### About this exercise
Reproduce only the stretch of entries below that begins at the first line and ends at the line holding "Task: Click the 717,73 US$ total amount".

——————————

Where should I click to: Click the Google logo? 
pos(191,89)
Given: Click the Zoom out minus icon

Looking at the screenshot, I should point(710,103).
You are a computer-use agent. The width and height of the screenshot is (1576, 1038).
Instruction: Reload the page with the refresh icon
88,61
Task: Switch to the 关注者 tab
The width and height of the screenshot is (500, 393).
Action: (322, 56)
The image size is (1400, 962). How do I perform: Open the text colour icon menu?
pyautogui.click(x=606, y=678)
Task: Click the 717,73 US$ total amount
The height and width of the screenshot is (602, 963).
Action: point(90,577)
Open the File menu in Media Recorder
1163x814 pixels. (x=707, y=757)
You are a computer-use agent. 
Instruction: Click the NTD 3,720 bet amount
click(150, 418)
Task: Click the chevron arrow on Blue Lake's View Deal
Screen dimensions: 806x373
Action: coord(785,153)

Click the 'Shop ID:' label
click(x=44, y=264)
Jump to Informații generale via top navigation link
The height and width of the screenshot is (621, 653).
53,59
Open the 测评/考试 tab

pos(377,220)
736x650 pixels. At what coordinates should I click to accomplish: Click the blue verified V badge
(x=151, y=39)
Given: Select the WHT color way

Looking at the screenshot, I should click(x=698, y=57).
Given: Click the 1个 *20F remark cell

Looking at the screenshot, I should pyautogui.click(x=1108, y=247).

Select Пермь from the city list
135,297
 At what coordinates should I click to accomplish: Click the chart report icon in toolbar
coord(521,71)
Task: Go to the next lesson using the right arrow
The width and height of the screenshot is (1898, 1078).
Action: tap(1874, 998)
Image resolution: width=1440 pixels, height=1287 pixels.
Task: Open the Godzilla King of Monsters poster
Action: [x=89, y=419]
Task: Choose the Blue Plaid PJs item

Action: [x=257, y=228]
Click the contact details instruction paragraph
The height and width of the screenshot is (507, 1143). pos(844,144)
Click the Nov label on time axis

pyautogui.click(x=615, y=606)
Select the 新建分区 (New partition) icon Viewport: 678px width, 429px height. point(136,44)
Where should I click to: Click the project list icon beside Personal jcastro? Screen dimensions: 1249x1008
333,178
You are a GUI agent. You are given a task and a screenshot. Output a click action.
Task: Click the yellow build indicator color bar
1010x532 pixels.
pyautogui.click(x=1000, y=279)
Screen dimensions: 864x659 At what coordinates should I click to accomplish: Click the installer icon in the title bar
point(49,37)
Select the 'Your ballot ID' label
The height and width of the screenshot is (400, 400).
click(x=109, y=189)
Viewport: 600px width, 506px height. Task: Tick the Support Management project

——————————

### Finished task
Where should I click to: Click the Google logo? 
pos(191,89)
Given: Click the Zoom out minus icon

Looking at the screenshot, I should point(710,103).
You are a computer-use agent. The width and height of the screenshot is (1576, 1038).
Instruction: Reload the page with the refresh icon
88,61
Task: Switch to the 关注者 tab
The width and height of the screenshot is (500, 393).
Action: (322, 56)
The image size is (1400, 962). How do I perform: Open the text colour icon menu?
pyautogui.click(x=606, y=678)
Task: Click the 717,73 US$ total amount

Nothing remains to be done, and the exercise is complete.